» Task to complete
Line by line, retype the material below exactly, from its first line up to and including the one holding "Click the SH".

» Data in this exercise
────

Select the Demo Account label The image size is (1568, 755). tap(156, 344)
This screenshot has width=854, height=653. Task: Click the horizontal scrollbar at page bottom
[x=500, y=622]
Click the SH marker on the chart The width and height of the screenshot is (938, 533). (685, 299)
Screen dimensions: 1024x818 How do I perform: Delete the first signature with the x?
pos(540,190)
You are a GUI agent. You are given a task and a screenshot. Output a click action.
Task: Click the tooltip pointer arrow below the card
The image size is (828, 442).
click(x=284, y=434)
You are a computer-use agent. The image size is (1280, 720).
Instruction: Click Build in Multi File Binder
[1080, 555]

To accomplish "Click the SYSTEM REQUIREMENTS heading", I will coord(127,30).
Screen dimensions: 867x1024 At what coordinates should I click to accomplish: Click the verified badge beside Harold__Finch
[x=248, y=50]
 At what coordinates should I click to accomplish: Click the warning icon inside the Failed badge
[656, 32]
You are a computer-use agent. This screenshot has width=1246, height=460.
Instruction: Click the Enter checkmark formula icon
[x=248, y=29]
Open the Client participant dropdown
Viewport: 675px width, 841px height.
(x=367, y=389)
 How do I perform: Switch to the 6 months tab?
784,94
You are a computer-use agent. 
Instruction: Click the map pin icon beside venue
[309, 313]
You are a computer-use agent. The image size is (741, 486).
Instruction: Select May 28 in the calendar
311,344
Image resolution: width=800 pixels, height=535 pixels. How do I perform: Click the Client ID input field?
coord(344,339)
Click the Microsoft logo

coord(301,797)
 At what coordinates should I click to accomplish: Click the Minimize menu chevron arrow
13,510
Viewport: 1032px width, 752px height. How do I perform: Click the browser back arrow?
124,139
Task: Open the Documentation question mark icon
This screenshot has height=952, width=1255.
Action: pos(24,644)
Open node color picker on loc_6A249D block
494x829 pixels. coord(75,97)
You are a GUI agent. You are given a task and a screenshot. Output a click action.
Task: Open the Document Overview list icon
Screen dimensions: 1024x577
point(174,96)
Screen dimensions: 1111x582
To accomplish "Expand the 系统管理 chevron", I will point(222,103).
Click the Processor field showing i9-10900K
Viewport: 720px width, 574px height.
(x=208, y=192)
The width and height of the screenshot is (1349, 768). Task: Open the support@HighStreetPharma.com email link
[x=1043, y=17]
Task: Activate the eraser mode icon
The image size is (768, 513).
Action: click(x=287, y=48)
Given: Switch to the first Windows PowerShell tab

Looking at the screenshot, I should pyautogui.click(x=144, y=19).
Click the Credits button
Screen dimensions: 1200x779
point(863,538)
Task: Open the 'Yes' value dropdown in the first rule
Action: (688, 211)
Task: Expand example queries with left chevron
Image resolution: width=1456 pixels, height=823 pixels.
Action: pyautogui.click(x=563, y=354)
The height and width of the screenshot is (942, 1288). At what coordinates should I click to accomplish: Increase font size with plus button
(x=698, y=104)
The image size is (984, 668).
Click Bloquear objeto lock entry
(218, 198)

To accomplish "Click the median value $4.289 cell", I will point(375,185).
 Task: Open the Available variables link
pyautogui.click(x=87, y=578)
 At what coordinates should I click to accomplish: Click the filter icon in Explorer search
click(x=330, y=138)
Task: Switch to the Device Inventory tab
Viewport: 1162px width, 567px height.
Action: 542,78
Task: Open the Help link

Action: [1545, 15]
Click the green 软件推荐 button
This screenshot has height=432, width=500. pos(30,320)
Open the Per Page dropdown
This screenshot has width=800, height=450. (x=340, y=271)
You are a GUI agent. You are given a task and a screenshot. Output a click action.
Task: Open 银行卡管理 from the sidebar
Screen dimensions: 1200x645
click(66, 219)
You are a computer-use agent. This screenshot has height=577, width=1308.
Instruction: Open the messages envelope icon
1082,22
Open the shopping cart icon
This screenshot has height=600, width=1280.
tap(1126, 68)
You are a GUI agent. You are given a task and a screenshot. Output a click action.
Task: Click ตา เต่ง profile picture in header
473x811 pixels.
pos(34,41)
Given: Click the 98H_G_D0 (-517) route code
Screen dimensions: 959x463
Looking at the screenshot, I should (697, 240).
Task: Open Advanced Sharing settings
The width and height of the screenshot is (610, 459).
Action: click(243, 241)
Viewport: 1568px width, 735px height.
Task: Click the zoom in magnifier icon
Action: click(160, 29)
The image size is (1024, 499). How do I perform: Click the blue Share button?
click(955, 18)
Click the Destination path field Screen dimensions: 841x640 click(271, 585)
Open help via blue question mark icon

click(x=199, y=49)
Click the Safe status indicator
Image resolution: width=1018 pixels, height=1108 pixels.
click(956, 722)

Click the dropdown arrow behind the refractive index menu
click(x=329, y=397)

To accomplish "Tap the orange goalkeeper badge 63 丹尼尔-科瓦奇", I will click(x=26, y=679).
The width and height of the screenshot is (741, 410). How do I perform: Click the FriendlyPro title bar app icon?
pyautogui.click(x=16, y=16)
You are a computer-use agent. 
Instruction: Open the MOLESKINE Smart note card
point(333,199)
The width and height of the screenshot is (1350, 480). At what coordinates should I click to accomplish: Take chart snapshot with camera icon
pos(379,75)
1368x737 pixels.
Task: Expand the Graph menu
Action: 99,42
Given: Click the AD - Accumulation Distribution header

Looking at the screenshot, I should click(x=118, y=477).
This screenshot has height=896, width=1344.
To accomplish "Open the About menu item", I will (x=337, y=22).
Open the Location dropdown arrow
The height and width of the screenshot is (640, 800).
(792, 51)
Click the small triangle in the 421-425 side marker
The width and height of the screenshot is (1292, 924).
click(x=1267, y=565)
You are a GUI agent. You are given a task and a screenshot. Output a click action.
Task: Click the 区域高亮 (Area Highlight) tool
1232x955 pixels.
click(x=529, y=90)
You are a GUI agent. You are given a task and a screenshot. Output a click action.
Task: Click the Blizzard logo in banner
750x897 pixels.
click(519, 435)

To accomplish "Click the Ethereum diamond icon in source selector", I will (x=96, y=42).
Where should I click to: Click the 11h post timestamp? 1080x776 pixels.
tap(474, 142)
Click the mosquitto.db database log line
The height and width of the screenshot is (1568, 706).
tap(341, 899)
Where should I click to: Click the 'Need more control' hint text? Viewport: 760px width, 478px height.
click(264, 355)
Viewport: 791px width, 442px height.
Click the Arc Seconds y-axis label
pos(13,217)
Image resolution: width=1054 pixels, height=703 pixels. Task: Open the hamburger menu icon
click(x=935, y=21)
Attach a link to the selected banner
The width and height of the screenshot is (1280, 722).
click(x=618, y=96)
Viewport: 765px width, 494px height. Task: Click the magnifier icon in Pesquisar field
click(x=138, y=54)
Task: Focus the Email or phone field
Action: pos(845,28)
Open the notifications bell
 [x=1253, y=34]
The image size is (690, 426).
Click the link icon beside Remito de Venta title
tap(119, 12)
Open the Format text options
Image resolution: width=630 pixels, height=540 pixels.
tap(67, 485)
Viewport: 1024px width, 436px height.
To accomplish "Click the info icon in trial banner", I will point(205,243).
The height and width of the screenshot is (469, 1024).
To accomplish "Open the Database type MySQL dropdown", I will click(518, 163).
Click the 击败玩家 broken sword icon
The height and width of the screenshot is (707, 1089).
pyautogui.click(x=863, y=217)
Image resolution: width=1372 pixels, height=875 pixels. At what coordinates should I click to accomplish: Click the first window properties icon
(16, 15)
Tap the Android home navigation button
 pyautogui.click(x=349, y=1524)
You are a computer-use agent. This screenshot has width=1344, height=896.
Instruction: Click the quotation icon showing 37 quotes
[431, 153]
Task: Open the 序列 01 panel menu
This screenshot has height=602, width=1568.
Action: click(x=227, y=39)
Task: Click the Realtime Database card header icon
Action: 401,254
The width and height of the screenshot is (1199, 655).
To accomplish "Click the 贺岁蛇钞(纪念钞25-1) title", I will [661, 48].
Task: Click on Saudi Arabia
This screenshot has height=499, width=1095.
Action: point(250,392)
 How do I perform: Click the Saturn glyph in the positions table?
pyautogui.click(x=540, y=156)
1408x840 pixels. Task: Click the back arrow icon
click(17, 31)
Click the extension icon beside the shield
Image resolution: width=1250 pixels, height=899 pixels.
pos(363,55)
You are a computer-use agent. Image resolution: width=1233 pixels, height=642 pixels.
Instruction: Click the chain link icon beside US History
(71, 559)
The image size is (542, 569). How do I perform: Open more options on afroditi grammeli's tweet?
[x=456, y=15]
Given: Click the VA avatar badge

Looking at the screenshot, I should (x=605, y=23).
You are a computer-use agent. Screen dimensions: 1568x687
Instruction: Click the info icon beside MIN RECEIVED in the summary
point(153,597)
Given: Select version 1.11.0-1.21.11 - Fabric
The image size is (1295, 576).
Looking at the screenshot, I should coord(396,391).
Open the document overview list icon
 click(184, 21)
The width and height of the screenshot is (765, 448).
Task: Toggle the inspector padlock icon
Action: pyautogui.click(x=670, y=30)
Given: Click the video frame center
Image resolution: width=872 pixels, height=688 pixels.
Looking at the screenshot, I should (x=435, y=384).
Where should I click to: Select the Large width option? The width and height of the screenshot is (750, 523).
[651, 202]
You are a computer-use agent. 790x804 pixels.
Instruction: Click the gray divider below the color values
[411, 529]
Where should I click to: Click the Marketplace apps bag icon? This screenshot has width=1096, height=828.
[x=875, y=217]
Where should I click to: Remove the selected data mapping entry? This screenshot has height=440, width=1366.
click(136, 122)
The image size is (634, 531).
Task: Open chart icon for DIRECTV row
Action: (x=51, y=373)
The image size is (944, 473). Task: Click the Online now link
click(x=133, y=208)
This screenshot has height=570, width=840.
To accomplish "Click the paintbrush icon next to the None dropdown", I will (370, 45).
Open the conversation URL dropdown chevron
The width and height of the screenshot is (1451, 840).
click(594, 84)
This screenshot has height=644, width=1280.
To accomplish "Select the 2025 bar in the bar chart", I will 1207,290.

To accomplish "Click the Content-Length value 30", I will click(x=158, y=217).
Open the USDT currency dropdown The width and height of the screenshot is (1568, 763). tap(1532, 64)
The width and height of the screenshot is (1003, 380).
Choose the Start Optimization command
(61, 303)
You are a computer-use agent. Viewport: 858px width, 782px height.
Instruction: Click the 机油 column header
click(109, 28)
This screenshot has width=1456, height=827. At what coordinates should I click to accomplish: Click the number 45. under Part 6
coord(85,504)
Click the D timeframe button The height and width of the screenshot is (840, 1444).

────

» Result of the task
Select the Demo Account label The image size is (1568, 755). tap(156, 344)
This screenshot has width=854, height=653. Task: Click the horizontal scrollbar at page bottom
[x=500, y=622]
Click the SH marker on the chart The width and height of the screenshot is (938, 533). (685, 299)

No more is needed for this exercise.